#### Problem requirements
Nothing but the lines from the one containing "Task: Go to XMAS DEALS BIS 60 %" to the end of the data should be returned, each exactly as written.

#### Task material
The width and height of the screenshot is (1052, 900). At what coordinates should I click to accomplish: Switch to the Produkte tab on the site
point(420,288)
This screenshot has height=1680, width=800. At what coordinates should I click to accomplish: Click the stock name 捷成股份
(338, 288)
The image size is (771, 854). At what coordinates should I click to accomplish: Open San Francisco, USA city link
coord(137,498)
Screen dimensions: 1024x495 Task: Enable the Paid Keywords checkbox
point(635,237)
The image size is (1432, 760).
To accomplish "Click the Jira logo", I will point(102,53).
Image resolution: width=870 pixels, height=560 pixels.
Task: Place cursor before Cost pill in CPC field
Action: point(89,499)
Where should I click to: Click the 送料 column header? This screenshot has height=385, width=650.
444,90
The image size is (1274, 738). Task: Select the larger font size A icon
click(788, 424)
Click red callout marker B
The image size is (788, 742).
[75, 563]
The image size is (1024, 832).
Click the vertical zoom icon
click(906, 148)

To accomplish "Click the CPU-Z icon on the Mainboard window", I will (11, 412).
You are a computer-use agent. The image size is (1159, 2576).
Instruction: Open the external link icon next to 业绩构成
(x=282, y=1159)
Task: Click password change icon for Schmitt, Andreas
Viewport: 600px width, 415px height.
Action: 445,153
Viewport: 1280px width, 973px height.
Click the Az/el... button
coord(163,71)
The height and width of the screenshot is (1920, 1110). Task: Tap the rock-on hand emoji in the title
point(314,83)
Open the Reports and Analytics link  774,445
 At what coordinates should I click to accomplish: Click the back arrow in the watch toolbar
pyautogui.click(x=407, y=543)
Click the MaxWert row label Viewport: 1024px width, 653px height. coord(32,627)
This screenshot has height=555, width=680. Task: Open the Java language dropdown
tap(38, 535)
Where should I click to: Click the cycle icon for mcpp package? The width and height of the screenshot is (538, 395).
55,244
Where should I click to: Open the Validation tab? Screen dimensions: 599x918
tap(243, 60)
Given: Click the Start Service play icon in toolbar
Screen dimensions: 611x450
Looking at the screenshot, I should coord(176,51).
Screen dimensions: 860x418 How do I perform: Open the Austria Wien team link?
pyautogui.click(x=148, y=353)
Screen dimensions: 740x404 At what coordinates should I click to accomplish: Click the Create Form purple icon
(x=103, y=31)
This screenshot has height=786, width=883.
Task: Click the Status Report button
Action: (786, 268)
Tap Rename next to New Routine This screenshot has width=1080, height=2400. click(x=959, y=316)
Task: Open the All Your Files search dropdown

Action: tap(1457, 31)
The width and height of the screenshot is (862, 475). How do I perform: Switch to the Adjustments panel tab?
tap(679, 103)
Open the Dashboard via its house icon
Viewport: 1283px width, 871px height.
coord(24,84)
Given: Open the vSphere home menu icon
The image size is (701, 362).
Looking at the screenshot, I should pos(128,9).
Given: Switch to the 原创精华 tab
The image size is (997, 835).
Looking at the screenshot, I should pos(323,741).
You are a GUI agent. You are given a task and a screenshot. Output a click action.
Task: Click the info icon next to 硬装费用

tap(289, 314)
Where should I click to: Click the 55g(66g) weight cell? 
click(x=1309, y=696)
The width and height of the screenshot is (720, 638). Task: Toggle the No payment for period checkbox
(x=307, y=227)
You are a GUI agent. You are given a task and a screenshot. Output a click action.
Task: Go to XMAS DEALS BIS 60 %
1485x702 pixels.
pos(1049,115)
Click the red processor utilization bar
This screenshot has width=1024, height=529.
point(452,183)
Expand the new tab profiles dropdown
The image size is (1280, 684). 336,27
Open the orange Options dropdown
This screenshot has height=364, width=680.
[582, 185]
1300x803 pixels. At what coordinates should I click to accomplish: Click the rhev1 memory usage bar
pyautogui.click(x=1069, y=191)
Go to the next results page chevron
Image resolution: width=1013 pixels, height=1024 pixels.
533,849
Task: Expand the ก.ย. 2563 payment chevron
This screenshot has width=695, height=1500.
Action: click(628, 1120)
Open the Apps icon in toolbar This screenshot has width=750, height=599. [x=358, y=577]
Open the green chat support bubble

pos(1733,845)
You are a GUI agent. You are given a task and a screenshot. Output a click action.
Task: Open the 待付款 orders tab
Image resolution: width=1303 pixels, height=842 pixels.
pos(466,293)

#### Your response
Task: Go to XMAS DEALS BIS 60 %
1485x702 pixels.
pos(1049,115)
Click the red processor utilization bar
This screenshot has width=1024, height=529.
point(452,183)
Expand the new tab profiles dropdown
The image size is (1280, 684). 336,27
Open the orange Options dropdown
This screenshot has height=364, width=680.
[582, 185]
1300x803 pixels. At what coordinates should I click to accomplish: Click the rhev1 memory usage bar
pyautogui.click(x=1069, y=191)
Go to the next results page chevron
Image resolution: width=1013 pixels, height=1024 pixels.
533,849
Task: Expand the ก.ย. 2563 payment chevron
This screenshot has width=695, height=1500.
Action: click(628, 1120)
Open the Apps icon in toolbar This screenshot has width=750, height=599. [x=358, y=577]
Open the green chat support bubble

pos(1733,845)
You are a GUI agent. You are given a task and a screenshot. Output a click action.
Task: Open the 待付款 orders tab
Image resolution: width=1303 pixels, height=842 pixels.
pos(466,293)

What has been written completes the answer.